When the line containing "Click the Отмена button" is found in the data below, copy it and each line after it through the line containing "Click the Open", exactly and with no others.

----- TASK DATA

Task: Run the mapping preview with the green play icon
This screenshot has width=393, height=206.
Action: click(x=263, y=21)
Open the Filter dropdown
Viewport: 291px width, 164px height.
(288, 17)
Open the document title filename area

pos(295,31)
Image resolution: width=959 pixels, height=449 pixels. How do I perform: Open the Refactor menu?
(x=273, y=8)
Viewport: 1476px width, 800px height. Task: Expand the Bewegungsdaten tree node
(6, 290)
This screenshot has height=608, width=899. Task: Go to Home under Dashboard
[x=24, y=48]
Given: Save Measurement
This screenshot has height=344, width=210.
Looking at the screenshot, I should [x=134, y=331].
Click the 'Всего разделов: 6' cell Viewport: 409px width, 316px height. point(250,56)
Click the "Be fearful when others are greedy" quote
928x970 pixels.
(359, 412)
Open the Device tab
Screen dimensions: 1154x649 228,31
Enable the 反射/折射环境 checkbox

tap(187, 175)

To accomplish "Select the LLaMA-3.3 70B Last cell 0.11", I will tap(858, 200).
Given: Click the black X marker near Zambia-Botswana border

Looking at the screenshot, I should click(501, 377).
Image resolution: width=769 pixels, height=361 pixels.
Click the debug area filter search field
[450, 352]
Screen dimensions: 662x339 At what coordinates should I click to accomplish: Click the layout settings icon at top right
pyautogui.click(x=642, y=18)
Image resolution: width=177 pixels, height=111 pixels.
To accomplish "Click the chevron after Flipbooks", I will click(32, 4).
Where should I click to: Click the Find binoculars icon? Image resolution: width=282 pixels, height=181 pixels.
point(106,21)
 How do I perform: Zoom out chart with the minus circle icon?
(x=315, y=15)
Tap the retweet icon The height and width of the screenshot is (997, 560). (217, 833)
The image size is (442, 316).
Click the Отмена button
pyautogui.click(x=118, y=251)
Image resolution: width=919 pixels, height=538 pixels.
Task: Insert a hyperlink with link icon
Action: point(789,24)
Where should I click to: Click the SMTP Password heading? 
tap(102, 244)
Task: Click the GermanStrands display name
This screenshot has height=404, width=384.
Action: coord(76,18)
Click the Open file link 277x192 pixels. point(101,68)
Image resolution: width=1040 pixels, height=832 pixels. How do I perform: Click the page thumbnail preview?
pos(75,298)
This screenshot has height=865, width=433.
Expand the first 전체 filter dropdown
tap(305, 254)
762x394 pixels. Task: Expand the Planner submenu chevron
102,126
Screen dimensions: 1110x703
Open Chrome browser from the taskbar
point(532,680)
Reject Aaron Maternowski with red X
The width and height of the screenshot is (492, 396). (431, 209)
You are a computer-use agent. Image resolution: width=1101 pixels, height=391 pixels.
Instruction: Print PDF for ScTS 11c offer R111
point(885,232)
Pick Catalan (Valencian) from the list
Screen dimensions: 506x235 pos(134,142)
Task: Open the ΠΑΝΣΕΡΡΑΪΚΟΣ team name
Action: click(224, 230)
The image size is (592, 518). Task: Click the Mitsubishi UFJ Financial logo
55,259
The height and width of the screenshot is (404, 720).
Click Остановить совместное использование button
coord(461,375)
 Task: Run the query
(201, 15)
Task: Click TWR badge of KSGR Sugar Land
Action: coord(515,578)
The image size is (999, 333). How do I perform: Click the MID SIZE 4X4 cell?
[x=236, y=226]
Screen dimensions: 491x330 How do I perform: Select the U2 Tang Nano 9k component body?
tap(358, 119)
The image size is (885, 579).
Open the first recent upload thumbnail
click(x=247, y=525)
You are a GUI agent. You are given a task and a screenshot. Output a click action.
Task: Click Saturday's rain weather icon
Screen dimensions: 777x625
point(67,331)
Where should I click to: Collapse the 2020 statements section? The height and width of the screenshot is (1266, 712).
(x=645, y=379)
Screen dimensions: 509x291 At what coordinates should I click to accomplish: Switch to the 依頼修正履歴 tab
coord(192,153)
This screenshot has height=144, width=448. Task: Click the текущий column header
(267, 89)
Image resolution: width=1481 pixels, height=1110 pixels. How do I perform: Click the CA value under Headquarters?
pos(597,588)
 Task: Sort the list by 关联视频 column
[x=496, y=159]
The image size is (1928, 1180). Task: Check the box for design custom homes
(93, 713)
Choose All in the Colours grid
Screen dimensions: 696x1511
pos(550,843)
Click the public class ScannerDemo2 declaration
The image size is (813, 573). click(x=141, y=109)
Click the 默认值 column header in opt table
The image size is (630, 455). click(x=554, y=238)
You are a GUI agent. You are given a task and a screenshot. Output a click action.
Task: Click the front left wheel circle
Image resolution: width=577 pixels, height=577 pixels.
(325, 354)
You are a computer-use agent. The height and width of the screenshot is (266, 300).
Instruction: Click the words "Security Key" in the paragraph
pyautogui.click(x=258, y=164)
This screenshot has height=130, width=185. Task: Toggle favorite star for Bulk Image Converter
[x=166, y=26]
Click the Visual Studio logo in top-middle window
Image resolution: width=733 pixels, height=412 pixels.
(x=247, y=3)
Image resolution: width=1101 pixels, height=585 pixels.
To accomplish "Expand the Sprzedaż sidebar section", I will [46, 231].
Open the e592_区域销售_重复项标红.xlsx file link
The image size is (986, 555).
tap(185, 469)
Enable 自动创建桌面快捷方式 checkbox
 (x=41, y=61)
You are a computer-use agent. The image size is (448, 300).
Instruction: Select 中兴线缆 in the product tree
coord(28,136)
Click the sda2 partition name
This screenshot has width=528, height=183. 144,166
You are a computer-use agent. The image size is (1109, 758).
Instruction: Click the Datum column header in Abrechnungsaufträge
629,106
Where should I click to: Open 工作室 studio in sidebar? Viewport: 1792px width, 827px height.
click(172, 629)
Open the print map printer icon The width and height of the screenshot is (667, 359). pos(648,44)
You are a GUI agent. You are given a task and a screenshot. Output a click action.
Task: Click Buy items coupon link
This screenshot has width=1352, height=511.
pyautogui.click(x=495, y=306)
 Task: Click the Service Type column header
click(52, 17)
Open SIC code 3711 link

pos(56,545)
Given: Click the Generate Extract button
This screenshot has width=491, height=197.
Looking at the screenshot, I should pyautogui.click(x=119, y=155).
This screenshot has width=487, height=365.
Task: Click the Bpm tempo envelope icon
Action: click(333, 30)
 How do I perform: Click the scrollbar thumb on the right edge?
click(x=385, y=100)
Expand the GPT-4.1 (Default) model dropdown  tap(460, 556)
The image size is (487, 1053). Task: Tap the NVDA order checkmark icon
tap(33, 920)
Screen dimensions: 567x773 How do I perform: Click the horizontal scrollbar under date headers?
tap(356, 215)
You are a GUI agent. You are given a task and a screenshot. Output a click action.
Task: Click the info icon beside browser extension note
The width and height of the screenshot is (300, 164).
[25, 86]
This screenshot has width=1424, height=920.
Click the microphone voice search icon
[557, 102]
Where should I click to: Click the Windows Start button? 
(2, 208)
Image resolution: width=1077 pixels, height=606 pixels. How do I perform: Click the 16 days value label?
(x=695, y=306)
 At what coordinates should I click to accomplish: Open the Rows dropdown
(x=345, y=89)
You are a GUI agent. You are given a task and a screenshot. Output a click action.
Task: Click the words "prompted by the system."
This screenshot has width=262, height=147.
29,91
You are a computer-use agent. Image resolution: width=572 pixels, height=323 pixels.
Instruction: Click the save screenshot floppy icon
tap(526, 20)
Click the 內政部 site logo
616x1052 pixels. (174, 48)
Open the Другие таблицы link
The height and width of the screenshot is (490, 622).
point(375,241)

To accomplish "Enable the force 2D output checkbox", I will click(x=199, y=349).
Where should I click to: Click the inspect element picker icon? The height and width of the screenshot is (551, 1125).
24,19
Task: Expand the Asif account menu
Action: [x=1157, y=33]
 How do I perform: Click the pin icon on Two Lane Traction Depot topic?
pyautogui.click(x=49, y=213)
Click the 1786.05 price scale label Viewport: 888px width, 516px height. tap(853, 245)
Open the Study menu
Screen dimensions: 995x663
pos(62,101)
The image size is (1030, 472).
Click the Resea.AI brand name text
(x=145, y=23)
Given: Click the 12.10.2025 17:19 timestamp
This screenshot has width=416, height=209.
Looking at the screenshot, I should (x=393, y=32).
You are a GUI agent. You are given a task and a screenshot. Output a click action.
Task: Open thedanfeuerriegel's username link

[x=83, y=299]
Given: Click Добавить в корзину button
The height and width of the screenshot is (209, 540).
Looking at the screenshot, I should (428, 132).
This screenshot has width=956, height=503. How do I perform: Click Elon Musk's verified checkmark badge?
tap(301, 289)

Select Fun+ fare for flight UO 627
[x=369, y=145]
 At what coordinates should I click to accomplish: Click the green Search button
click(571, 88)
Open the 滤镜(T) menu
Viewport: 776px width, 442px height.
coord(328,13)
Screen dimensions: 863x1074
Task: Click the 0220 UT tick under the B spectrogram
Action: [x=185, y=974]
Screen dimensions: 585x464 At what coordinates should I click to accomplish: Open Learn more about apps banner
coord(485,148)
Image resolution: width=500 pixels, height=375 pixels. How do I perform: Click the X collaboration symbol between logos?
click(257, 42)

----------

- FINISHED TASK
Click the Отмена button
pyautogui.click(x=118, y=251)
Image resolution: width=919 pixels, height=538 pixels.
Task: Insert a hyperlink with link icon
Action: point(789,24)
Where should I click to: Click the SMTP Password heading? 
tap(102, 244)
Task: Click the GermanStrands display name
This screenshot has height=404, width=384.
Action: coord(76,18)
Click the Open file link 277x192 pixels. point(101,68)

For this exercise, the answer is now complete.